Paper ID:1890
Title: Stochastic variational inference for hidden Markov models
Current Reviews

Submitted by Assigned_Reviewer_6

Q1: Comments to author(s). First provide a summary of the paper, and then address the following criteria: Quality, clarity, originality and significance. (For detailed reviewing guidelines, see
The authors adapt SVI of Hoffman, Blei, Wang and Paisley (2013) to hidden
markov models (HMM).
Previous applications of SVI consider minibatches of complete data items.
SVIHMM differs in that minibatches consist of minibatches of subsequences.
This is an interesting idea, where some external observations are used to
seed the messages on each side of the subsequence.
The authors propose a heuristic for determining how many observations need to be added
on each side of the subsequence.

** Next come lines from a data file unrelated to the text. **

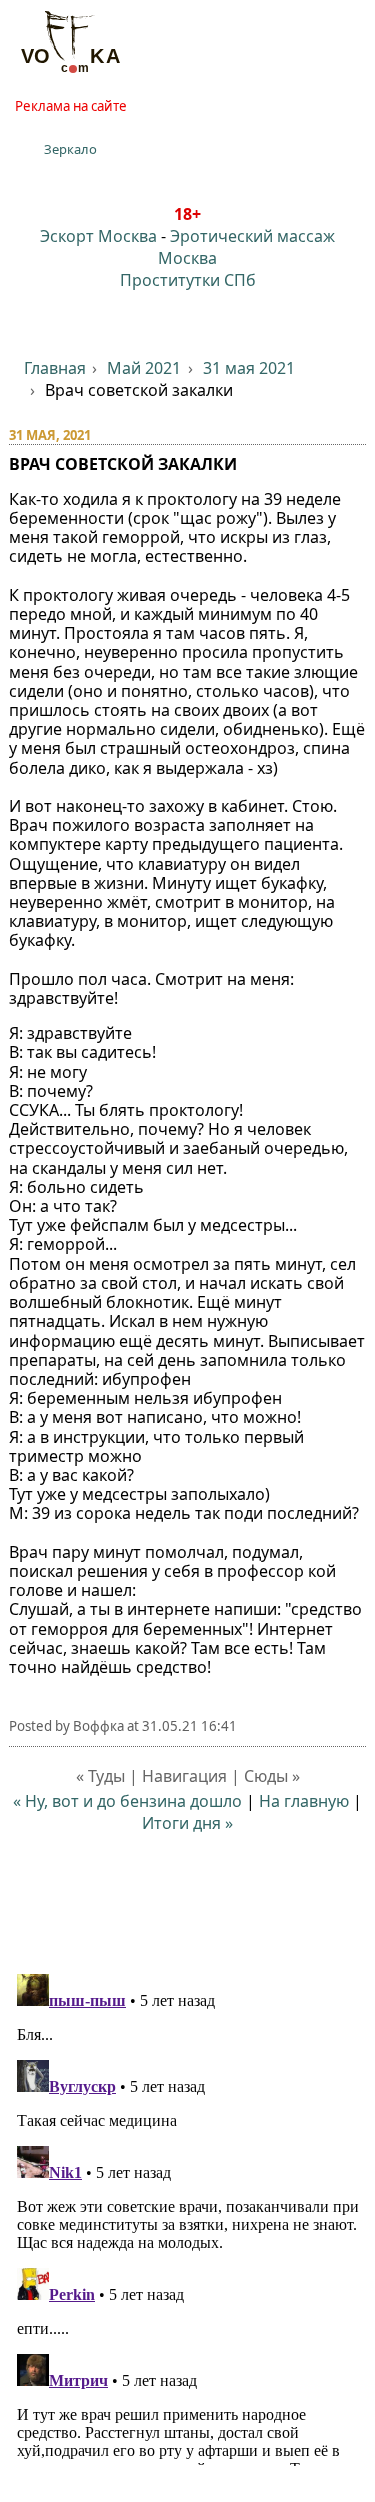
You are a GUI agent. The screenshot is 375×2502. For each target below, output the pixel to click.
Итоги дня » (187, 1823)
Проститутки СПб (188, 280)
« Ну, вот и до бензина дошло (127, 1801)
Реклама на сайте (71, 106)
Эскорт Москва (98, 236)
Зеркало (70, 149)
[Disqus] (188, 2216)
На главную (304, 1801)
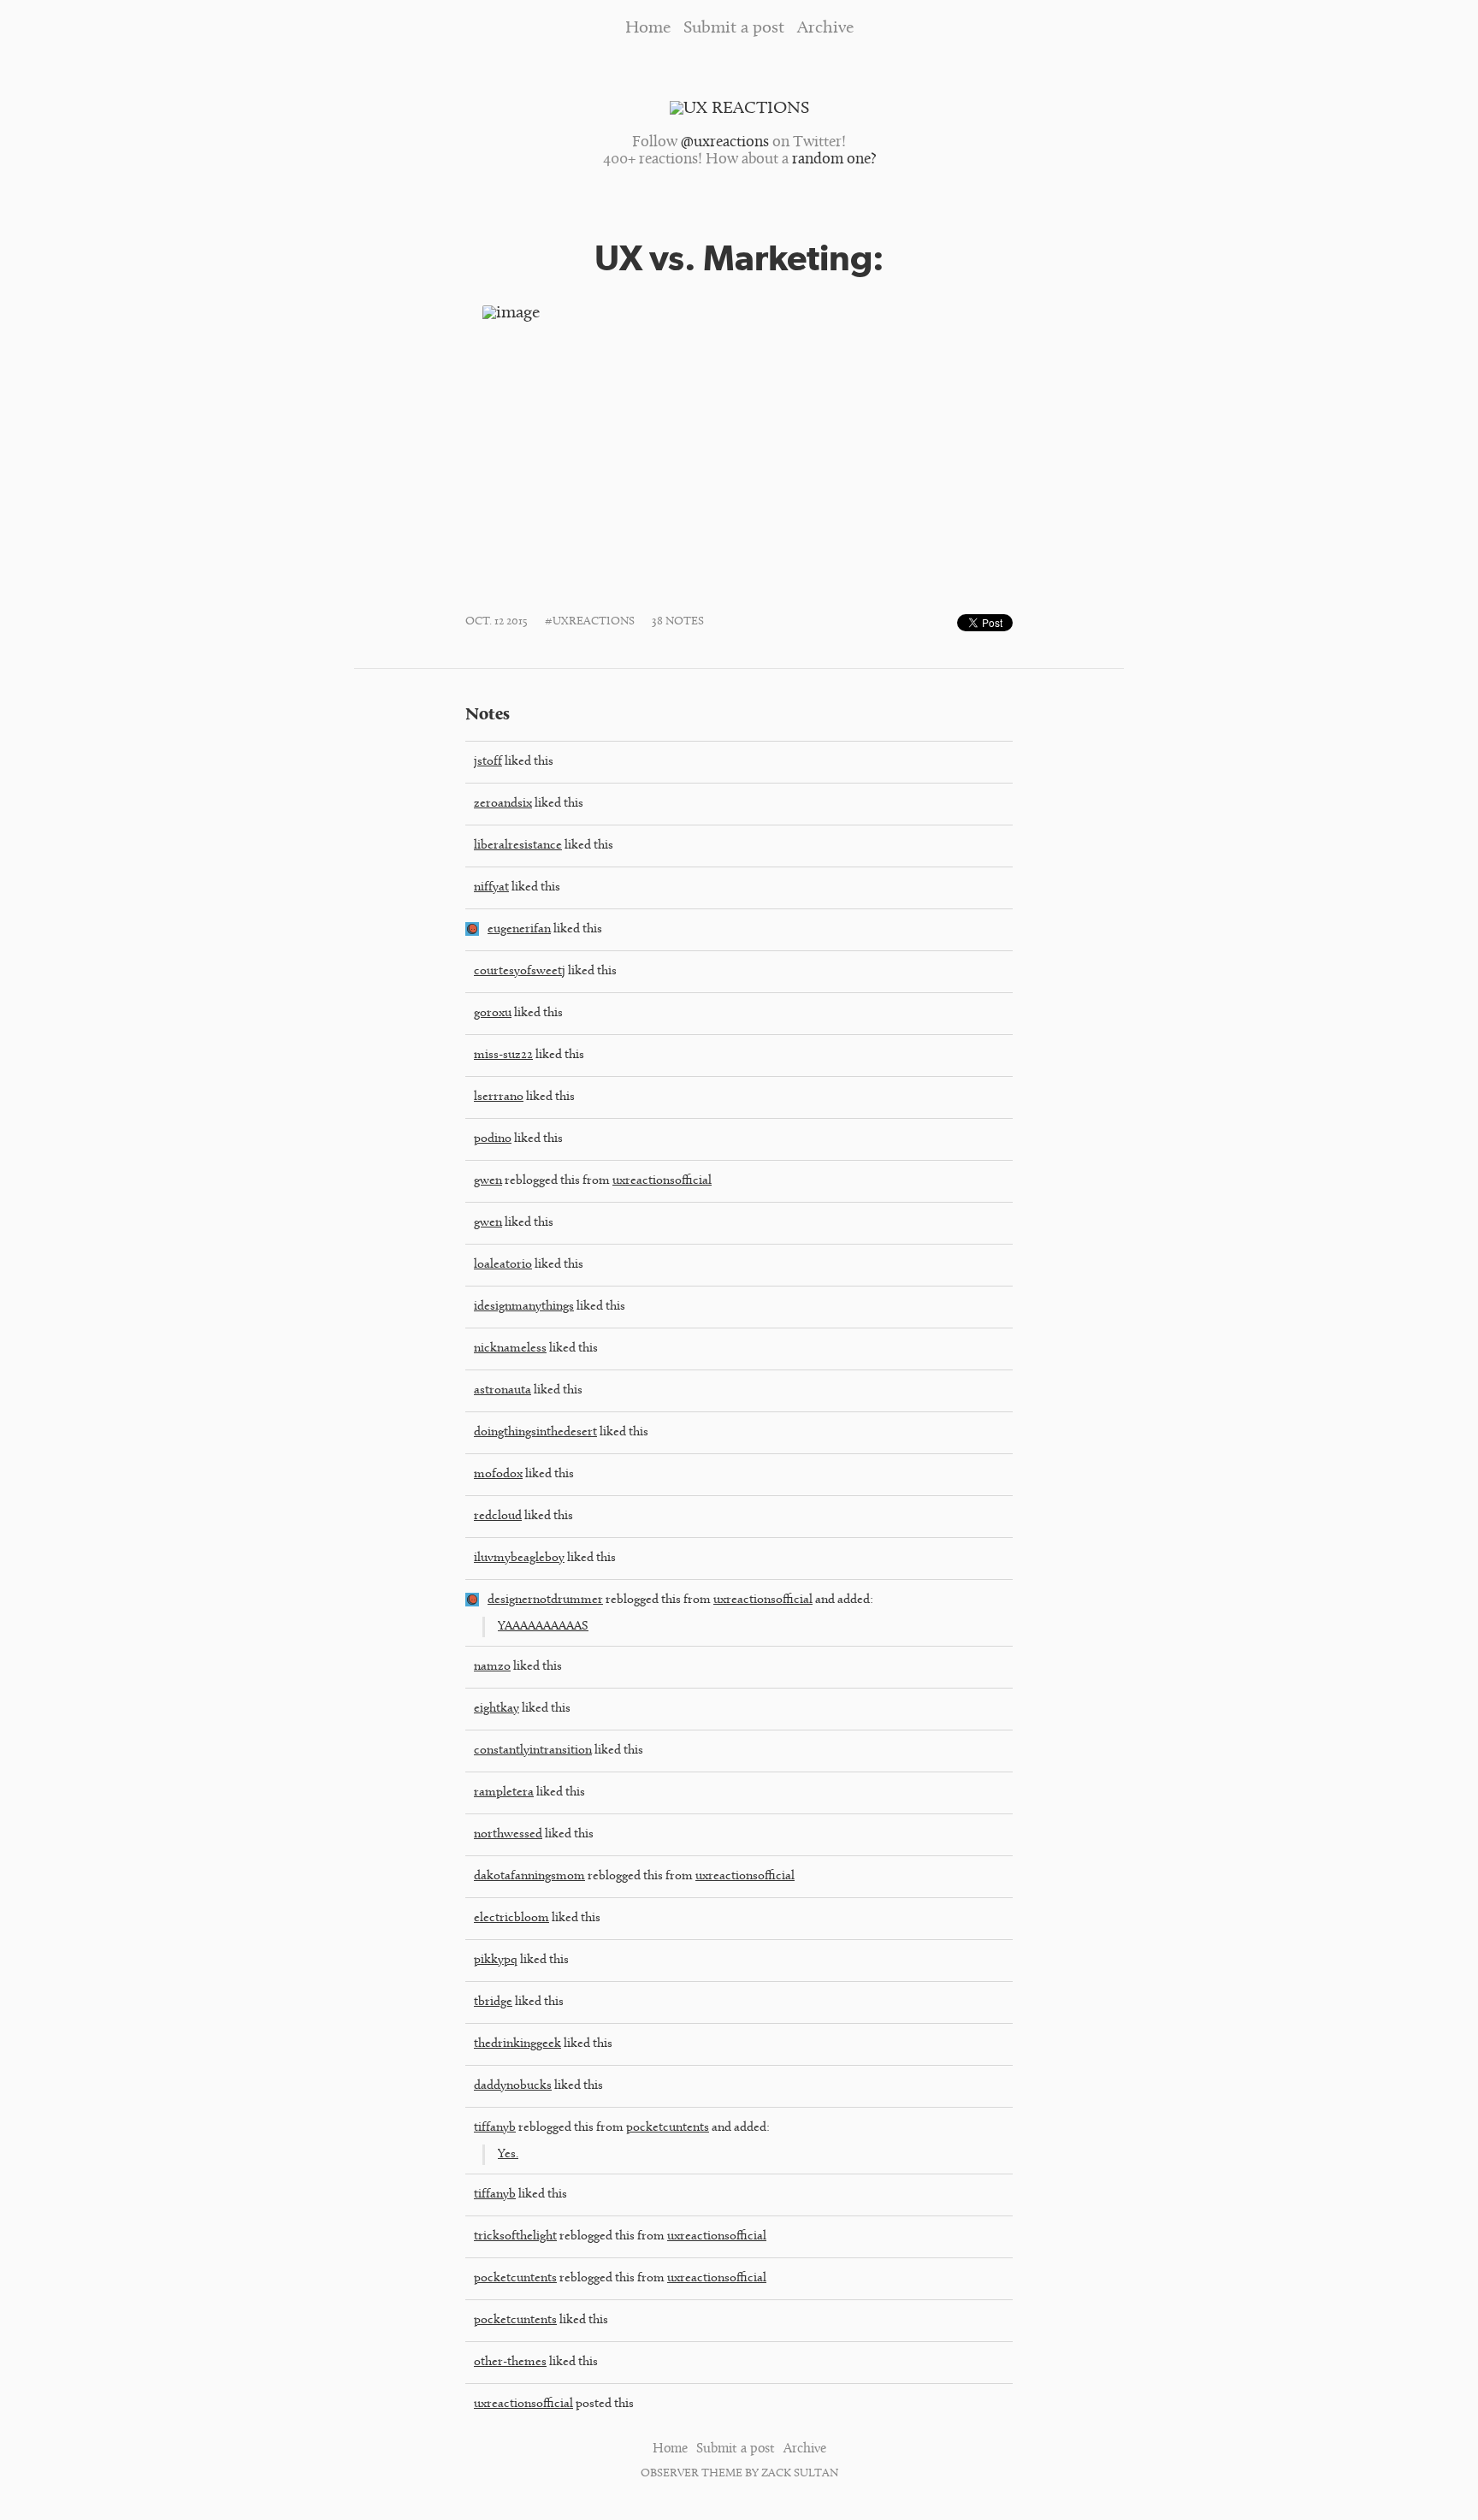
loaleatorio (503, 1264)
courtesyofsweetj (519, 971)
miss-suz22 (503, 1055)
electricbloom (511, 1918)
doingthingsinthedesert (535, 1432)
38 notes (678, 622)
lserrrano (498, 1097)
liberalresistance (518, 845)
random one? (834, 160)
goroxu (492, 1013)
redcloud (498, 1516)
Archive (825, 29)
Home (648, 29)
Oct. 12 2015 (496, 622)
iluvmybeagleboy (519, 1558)
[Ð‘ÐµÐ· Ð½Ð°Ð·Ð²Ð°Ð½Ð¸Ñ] (472, 932)
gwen (488, 1180)
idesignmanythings (524, 1306)
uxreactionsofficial (662, 1180)
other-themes (510, 2362)
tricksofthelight (515, 2236)
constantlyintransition (533, 1750)
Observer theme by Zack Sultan (739, 2474)
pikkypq (495, 1960)
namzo (492, 1666)
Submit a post (733, 29)
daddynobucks (513, 2085)
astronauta (502, 1390)
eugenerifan (519, 929)
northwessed (508, 1834)
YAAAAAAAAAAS (543, 1626)
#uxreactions (590, 622)
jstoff (488, 761)
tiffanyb (495, 2127)
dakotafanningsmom (529, 1876)
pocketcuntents (667, 2127)
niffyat (491, 887)
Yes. (508, 2154)
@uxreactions (725, 143)
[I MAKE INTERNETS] (472, 1603)
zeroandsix (503, 803)
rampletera (504, 1792)
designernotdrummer (545, 1600)
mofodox (498, 1474)
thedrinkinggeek (517, 2044)
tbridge (493, 2002)
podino (492, 1139)
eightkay (496, 1708)
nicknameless (510, 1348)
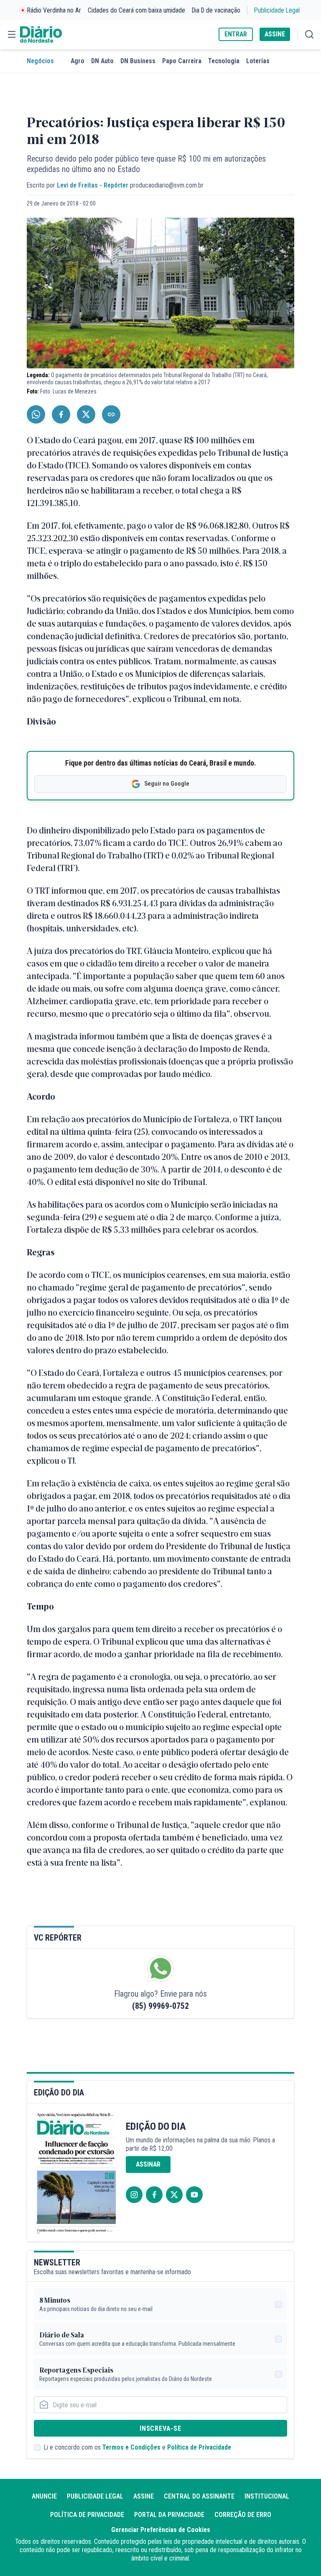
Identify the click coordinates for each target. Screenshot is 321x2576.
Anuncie (44, 2496)
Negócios (40, 61)
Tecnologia (223, 61)
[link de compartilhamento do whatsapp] (36, 414)
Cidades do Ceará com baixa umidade (136, 10)
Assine (143, 2496)
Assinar (148, 2164)
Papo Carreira (181, 61)
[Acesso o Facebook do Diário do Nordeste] (154, 2194)
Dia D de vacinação (216, 10)
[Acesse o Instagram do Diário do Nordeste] (134, 2194)
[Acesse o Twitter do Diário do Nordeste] (174, 2194)
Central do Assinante (199, 2496)
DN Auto (102, 61)
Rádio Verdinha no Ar (54, 10)
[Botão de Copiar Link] (111, 414)
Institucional (267, 2496)
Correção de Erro (242, 2515)
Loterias (258, 61)
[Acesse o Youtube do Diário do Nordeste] (194, 2194)
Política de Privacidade (199, 2447)
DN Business (137, 61)
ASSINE (275, 34)
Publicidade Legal (277, 10)
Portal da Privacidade (169, 2515)
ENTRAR (235, 34)
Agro (77, 61)
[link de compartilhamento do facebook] (61, 414)
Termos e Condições (131, 2447)
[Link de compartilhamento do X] (86, 414)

It is a bit surprising that this works since
one might imagine there might be long term dependence in the messages.
Doesn't GrowBuf terminate immediately if S^new = S^old?
Is there a relationship between the optimal tau and the second largest
eigenvalue of A?

The paper quality itself is low, unfortunately: there are missing figures and tables from
experiments (e.g., table 4 line 355 and the timing experiments).
The introduction and review is rather long: it is not until page 4 that we get
to the material of the paper. Consequently, too much is placed in the
supplement. GrowBuf would appear key to understanding the paper, but is only
presented in the supplement.
I find it hard to assess the FBR rate quoted: DBN has a FDR of 0.999038, whilst
this method yields 0.999026. This difference appears really rather slight,
but perhaps SVIHMM is faster than the DBN result? No results were presented.
Also, how much noise is there in the estimate of the FDR?
Q2: Please summarize your review in 1-2 sentences
A mostly straightforward adaptation of SVI to HMMs with a heuristic for training on subsequences. Presentation is incomplete.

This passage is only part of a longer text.